Non solo dal corpo nasce la fame e non solo per il corpo si assume cibo. Mangiare, l’atto apparentemente più naturale che accompagna la nostra quotidianità è carico di significati, aspettative, ricordi. Sin dalla nascita il nutrimento è infatti intrecciato con le emozioni e le esperienze relazionali. E’ attraverso l’alimentazione che si sviluppa la relazione con i genitori e nel dare e ricevere il nutrimento nasce un legame affettivo. Con la richiesta del latte il bambino cerca l’altro, il suono della sua voce, lo sguardo, l‘odore, soddisfando anche quel bisogno di cure e vicinanza. Crescendo si sperimenta sempre più autonomamente con il cibo, lo afferra con le mani, scopre gusti e sapori nuovi, esplicita le sue preferenze, familiarizzando anche con alimenti poco graditi. Alimentarsi diventa così un momento di scoperta, di sperimentazione di sé che va oltre l’aspetto fisiologico della nutrizione.
Lo sviluppo non segue un andamento lineare, si attraversano anche periodi difficili e il rapporto con il cibo può modificarsi diventando critico. Pensiamo allo svezzamento e alla fatica di passare a nuove abitudini, dalla suzione al cucchiaio, dall’essere tenuto tra le braccia al seggiolone. La scuola ed il rapporto con i coetanei segnano nuovi transiti e la condivisione dei pasti confronta il bambino con pietanze mai provate, insieme a nuove relazioni e appartenenze. Alcuni bambini si limitano a mangiare solamente alcuni cibi, evitandone altri non graditi o non riconosciuti come familiari. A volte ci può essere un vero e proprio rifiuto per la maggior parte del cibo ma anche all’opposto un bisogno eccessivo.

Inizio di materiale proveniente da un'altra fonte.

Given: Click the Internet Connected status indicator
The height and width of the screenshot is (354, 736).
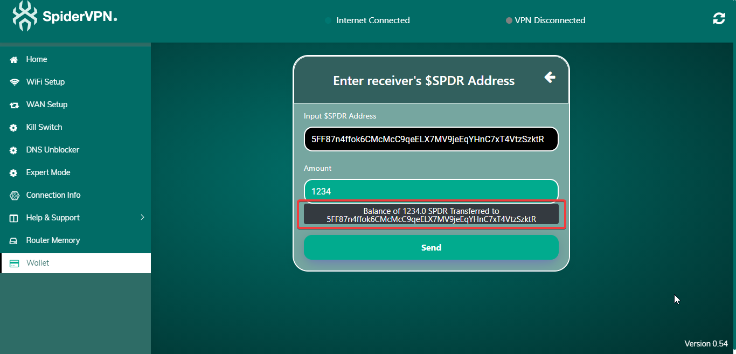Looking at the screenshot, I should click(x=367, y=20).
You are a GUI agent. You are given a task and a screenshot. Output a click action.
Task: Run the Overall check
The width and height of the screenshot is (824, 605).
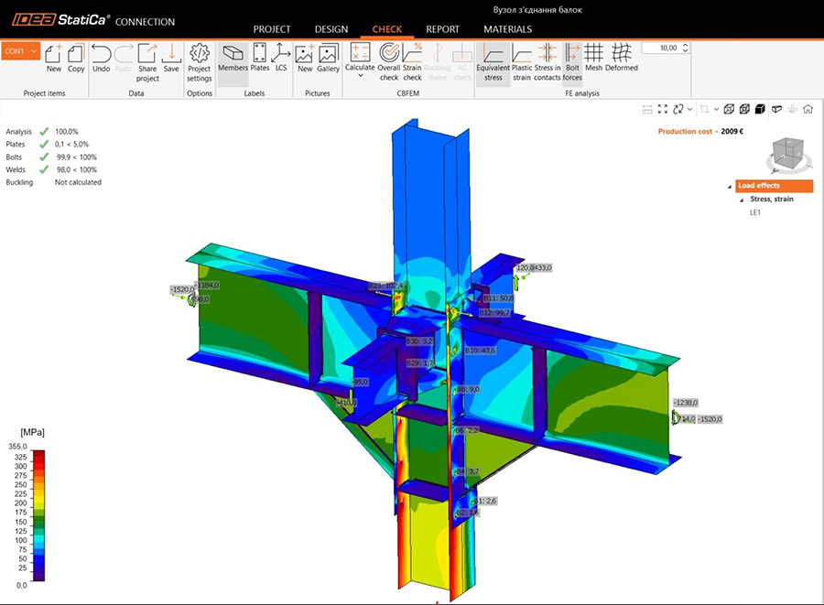click(x=389, y=59)
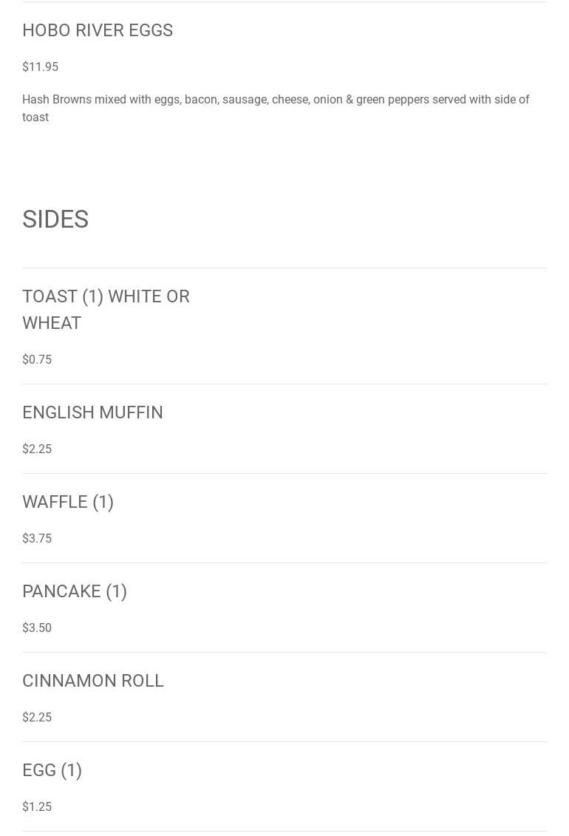Click the $3.75 waffle price

[37, 538]
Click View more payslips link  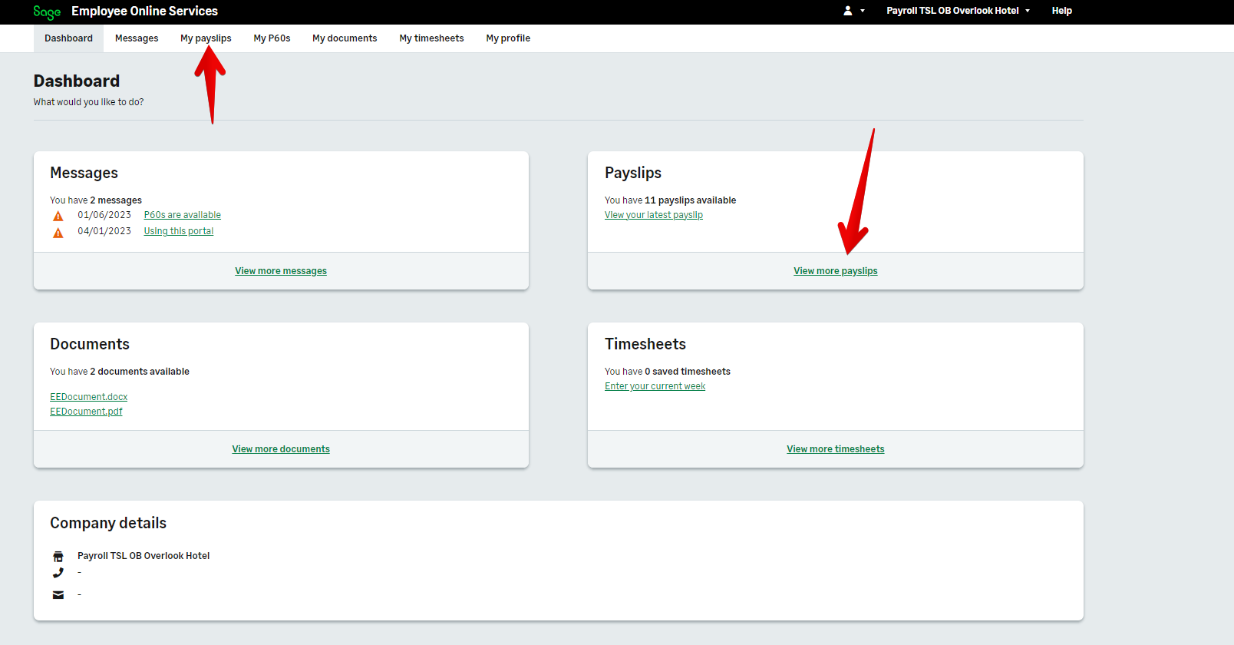click(x=835, y=271)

Spesso tali comportamenti sono transitori ma a volte diventano ricorrenti e costituiscono un segnale che il bambino sta attraversando dei passaggi difficili. Possono essere legati ad un cambiamento nella sua vita, come l’arrivo di un fratellino, delle difficoltà a scuola , una situazione tesa in casa. Durante questi periodi si modifica spesso anche il sonno, come lo studio, o i rapporti con gli altri. Se tale alterazione diventa costante potrebbe far pensare all’insorgenza di una problematica alimentare, destando preoccupazione e conflitti con i genitori e trasformando il momento del pasto in teatro di scontro.
Ma cosa si cela dietro tale atteggiamento del bambino? Questo potrebbe essere solo l’aspetto più evidente di una sofferenza emotiva e relazionale più profonda, un segno che rivela quanto sia difficile mettere in parole aspetti del proprio mondo interno. Il modo di mangiare risente infatti di questioni complesse, legate a come ci si sente e ci si difende dagli eventi spiacevoli, il modo di vivere le relazioni. Il cibo potrebbe costituire infatti il terreno attraverso cui il bambino esprime inconsciamente una fatica rispetto ai dei cambiamenti che sta affrontando. Attraverso il corpo il problema alimentare si veicola un messaggio da decifrare. Soprattutto durante l’infanzia con il corpo vengono comunicati implicitamente bisogni, aspettative, stati d’animo. L’alimentazione infatti è fortemente collegata alle emozioni e spesso nei bambini rabbia, frustrazione, piacere si confondono con fame e sazietà. Crescendo il teatro del corpo lascia invece sempre più spazio al linguaggio ed ad una consapevolezza maggiore delle proprie emozioni. Ma per i bambini rifiutare di alimentarsi o mangiare troppo possono essere ancora dei modi inconsapevoli di comunicare delle difficoltà. Il cibo, se da un lato se condensa un vissuto che non trova espressione, allo stesso tempo costuisce una finestra nascosta che permette di portare alla luce l’esperienza del bambino.